The conservation of crocs is a delicate issue. They are a keystone species, needed to help keep the environment in balance. But if livestock or people come into their environment, the crocs do sometimes attack. And people and crocs are both competing for the diminishing stocks of the delicious bream fish, and the fighting tiger fish. The PI is hoping that in addition to adding to basic knowledge of crocs that the project can help educate the local people about crocs and why and how to get along with them. She is also planning to develop a truly sustainable croc farm that will provide jobs and income for the locals and return additional crocs to the system. This was a very exciting and interesting EW project, but is not for the faint of heart.
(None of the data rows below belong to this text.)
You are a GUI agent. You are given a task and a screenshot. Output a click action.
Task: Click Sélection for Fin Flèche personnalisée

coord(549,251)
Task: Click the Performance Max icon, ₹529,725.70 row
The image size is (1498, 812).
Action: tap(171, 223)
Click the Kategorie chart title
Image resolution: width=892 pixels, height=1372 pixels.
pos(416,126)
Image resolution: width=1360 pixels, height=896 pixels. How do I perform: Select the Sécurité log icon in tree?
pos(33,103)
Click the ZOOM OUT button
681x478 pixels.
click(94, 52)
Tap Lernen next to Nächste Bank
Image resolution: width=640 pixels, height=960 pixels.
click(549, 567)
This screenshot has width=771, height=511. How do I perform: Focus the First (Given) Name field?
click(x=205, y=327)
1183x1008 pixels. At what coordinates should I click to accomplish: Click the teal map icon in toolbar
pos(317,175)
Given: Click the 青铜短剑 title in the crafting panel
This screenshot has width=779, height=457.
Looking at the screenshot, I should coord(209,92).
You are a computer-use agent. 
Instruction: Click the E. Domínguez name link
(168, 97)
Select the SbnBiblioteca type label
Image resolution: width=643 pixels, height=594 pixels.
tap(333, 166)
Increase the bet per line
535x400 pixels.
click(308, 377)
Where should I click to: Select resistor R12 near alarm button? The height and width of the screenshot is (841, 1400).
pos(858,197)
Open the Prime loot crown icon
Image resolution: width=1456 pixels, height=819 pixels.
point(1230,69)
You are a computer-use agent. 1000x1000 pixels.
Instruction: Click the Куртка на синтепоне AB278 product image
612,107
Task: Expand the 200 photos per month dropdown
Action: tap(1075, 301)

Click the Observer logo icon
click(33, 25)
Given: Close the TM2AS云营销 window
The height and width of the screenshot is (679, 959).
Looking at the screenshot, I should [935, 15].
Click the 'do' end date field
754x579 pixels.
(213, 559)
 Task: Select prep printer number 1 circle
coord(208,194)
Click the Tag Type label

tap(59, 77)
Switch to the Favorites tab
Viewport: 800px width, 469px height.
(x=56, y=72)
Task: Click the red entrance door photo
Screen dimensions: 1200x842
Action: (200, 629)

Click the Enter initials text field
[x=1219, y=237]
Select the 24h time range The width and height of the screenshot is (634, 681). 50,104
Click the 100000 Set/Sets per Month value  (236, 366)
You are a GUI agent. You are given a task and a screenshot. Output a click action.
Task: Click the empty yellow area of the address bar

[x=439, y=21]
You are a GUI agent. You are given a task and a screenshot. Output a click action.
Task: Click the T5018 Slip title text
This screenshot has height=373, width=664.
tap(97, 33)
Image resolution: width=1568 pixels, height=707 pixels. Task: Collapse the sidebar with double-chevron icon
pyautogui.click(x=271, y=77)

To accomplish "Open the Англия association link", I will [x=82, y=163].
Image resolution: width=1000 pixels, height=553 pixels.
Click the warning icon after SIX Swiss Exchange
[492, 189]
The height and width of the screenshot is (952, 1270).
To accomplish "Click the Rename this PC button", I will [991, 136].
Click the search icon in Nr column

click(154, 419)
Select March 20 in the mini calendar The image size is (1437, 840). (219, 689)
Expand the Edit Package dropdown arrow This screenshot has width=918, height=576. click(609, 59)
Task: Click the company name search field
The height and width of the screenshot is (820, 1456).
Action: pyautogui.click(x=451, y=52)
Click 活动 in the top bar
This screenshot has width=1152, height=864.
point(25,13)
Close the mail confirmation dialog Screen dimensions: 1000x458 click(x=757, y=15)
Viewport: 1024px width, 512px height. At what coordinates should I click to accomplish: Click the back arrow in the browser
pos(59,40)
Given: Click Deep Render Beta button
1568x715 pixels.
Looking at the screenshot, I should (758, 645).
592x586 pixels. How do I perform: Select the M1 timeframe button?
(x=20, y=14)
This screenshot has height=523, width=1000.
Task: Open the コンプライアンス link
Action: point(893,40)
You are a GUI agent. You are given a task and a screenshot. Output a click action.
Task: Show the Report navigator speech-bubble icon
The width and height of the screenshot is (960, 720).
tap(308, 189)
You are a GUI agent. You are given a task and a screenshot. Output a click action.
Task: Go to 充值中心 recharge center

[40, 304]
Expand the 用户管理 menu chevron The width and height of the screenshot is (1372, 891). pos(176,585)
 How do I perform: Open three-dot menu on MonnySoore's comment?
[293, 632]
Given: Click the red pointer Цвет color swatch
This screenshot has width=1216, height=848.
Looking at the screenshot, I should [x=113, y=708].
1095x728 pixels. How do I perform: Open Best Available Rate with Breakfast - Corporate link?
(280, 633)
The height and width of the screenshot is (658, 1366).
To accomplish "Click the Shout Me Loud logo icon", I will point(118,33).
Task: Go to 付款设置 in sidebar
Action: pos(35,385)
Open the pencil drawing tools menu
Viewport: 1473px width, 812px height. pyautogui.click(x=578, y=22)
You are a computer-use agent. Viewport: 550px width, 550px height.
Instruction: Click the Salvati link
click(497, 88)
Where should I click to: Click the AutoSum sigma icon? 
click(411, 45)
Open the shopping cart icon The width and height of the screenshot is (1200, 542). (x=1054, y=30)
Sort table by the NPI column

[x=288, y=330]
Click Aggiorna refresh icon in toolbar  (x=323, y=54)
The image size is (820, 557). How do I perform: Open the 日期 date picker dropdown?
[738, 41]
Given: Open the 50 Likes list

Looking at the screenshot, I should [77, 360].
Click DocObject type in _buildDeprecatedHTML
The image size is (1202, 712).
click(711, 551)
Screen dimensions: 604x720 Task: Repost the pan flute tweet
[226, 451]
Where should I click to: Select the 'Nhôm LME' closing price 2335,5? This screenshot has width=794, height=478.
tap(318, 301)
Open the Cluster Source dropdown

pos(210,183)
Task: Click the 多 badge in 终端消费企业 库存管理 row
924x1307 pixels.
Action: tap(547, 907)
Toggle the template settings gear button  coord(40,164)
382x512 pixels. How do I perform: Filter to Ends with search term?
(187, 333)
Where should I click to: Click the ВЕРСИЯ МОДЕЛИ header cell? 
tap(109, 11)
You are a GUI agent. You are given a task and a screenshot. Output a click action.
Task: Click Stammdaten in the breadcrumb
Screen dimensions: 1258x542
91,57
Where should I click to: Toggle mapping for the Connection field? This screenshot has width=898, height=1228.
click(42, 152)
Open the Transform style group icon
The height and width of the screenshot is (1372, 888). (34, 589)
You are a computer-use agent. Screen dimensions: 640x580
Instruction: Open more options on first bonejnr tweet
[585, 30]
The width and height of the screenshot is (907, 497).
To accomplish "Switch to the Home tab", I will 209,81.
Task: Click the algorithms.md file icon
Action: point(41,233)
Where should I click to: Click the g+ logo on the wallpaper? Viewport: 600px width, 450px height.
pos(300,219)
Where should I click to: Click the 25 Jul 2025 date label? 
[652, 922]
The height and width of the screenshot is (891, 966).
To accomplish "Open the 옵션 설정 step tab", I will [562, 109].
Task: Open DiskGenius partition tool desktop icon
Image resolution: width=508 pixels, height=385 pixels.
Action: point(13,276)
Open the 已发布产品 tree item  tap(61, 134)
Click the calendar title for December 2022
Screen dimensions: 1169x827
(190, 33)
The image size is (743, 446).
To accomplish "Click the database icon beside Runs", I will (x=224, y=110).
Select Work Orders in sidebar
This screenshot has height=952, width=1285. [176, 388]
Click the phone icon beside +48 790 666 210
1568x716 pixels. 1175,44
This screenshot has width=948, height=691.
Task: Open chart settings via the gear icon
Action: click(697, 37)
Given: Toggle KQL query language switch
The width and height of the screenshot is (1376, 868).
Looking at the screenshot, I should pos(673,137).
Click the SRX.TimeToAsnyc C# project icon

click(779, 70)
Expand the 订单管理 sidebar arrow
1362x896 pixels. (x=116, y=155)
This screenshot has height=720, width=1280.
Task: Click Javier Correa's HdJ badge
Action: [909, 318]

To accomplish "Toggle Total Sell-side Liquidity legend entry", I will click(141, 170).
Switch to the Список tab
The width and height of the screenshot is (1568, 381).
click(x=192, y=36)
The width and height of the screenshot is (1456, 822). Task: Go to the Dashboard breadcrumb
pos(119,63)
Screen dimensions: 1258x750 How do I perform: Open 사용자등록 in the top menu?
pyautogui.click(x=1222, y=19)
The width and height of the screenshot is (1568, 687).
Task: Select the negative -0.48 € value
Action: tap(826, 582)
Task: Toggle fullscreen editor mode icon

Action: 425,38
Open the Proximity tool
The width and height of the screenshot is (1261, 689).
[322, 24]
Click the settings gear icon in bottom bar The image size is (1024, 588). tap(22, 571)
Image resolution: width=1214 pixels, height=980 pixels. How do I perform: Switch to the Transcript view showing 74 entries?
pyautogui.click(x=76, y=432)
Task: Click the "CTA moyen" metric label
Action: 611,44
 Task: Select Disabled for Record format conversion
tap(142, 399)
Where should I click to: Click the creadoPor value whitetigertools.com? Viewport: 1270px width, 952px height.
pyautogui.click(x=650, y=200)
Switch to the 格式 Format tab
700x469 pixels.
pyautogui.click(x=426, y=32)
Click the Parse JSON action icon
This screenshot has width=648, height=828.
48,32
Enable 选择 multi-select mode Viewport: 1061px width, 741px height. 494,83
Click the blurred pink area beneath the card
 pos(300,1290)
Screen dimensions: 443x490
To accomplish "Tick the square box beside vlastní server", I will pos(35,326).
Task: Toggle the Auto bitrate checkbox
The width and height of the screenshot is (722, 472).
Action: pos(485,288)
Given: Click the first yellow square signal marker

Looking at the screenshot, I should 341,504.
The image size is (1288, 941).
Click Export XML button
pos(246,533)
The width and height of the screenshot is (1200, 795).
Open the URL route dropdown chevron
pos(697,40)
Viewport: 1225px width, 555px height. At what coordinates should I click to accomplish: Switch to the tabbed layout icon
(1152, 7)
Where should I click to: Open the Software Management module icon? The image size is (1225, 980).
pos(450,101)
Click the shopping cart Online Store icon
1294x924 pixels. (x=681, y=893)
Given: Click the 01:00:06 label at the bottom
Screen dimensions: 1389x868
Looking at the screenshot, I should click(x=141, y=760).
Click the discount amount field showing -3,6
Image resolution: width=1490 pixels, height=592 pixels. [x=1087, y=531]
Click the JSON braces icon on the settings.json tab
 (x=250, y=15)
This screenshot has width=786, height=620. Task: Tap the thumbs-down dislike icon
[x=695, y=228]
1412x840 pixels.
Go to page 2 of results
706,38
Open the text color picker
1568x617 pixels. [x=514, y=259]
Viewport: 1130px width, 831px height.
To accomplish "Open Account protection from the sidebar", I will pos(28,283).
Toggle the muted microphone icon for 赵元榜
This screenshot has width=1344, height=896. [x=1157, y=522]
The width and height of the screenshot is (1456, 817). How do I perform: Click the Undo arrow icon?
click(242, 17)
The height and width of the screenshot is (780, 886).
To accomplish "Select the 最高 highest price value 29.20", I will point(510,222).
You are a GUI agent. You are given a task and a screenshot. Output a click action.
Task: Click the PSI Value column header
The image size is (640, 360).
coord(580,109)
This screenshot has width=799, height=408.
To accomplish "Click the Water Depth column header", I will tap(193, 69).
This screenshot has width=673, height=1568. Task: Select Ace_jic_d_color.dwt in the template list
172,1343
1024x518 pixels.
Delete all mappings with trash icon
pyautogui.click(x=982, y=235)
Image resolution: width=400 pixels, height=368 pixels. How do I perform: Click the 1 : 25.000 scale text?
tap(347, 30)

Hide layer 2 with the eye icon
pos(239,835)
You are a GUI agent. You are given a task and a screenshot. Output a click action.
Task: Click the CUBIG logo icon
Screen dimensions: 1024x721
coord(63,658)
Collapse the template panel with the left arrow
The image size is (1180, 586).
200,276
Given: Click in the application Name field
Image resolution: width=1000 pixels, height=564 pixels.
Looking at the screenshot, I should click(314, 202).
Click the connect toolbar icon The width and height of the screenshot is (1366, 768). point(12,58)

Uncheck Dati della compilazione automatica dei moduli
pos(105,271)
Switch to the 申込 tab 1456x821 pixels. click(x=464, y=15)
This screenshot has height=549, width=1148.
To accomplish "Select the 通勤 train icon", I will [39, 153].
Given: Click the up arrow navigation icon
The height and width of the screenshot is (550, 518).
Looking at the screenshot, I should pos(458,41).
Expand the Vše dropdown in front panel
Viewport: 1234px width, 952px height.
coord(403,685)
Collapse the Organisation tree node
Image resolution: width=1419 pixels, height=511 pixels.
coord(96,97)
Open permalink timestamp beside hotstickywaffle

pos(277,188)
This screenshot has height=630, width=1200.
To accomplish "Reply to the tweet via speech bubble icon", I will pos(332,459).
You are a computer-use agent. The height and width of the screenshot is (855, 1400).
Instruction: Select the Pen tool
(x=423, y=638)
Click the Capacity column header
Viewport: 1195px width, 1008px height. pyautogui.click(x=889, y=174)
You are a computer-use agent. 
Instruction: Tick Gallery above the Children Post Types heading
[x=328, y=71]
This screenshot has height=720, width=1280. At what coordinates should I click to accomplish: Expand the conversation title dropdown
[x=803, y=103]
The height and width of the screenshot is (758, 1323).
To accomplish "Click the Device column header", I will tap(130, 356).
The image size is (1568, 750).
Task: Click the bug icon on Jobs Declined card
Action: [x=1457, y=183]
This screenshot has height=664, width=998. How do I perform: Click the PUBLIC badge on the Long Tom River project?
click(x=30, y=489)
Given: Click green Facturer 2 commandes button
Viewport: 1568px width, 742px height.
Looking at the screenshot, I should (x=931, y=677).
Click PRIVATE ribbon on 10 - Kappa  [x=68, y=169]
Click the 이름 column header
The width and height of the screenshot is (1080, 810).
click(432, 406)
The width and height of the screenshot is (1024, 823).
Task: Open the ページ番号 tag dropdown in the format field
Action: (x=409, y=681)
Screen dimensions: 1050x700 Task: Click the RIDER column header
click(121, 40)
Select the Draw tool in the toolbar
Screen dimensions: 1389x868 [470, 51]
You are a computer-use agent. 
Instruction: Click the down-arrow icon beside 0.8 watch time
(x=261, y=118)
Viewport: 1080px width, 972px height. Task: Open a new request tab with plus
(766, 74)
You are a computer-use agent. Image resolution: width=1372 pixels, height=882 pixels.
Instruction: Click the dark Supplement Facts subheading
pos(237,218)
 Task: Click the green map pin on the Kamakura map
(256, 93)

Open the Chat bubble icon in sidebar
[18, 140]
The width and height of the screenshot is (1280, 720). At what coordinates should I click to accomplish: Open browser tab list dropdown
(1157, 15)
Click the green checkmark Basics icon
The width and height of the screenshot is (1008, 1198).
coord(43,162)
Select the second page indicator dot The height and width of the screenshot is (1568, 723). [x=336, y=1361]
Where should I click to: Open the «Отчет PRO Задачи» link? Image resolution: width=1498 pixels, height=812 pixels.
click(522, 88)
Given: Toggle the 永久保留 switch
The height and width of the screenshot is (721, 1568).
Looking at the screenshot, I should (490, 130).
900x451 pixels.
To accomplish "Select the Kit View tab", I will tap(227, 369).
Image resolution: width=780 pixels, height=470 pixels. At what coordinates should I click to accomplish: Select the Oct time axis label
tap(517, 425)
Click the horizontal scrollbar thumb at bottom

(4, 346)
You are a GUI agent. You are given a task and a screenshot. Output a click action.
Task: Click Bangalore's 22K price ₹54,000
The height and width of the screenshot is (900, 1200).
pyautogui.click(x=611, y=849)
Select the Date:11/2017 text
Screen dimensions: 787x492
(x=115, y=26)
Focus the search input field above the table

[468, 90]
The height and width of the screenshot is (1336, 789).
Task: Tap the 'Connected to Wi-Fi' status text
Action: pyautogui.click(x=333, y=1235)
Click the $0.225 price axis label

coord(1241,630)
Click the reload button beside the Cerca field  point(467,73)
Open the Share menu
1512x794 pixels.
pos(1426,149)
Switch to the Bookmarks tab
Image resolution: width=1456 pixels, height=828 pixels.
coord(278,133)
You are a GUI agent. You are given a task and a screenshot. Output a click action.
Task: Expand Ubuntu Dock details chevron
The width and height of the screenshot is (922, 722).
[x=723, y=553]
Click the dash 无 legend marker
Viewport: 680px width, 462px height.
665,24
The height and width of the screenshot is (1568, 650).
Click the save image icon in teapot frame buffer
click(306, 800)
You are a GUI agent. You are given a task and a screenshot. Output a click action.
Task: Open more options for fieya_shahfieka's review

Field Museum - Mycology Department - This year, Mary and Bruce went to Swallow Cliff, Indiana Dunes, and Cap Sauers to help collect mushrooms. It is a lot of fun and the Field Museum really needs and appreciates its volunteers. See Mary or the Field Museum web site to volunteer. This year Mary also volunteered at the Brookfield Zoo, doing Earthwatch type behavioral observations of the young white cheeked gibbon, Melouprey, and his parents - Benny and Indah.